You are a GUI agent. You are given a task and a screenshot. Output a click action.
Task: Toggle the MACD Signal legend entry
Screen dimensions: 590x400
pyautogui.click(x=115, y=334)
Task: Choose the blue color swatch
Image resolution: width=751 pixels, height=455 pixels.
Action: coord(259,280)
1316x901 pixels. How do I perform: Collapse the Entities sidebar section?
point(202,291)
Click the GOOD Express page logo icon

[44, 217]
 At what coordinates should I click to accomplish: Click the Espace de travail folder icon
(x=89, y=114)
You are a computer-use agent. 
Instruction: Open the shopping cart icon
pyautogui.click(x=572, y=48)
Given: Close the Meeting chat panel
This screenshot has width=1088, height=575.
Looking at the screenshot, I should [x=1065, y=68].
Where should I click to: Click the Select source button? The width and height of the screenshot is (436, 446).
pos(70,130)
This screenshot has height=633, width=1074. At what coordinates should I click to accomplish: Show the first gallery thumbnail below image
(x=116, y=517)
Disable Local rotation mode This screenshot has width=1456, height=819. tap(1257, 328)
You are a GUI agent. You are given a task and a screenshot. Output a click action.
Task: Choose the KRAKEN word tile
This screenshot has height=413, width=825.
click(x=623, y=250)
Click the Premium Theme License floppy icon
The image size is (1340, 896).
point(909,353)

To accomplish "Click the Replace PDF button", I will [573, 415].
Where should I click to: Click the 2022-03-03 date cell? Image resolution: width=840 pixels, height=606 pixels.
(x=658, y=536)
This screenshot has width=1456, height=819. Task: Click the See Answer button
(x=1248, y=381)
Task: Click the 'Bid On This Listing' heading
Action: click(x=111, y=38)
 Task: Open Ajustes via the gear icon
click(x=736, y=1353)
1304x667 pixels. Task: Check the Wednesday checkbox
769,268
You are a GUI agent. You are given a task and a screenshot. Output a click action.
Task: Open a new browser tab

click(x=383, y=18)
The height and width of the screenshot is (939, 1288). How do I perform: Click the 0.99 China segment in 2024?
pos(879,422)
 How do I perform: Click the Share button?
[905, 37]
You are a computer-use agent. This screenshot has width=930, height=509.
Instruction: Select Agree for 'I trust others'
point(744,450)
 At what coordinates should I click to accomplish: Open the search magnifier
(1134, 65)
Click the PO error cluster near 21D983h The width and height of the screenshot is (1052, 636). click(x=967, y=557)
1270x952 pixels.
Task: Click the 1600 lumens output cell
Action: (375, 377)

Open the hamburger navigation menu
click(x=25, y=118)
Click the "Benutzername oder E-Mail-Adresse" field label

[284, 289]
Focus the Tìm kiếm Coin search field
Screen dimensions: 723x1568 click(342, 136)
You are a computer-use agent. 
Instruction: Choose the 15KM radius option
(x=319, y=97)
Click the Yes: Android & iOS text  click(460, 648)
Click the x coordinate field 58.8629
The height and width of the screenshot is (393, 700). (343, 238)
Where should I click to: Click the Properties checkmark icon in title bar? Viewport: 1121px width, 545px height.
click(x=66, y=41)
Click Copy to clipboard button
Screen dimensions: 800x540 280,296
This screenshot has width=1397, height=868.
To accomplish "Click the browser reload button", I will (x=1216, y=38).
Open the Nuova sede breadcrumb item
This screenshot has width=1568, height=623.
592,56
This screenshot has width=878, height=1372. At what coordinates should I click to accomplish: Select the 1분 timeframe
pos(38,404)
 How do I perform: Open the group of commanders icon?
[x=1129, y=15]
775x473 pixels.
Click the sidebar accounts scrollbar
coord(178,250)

**Challenge**
Please pick out every line above that contains the word "sidebar", and copy each one in full.

**Output**
1316x901 pixels. How do I perform: Collapse the Entities sidebar section?
Click the sidebar accounts scrollbar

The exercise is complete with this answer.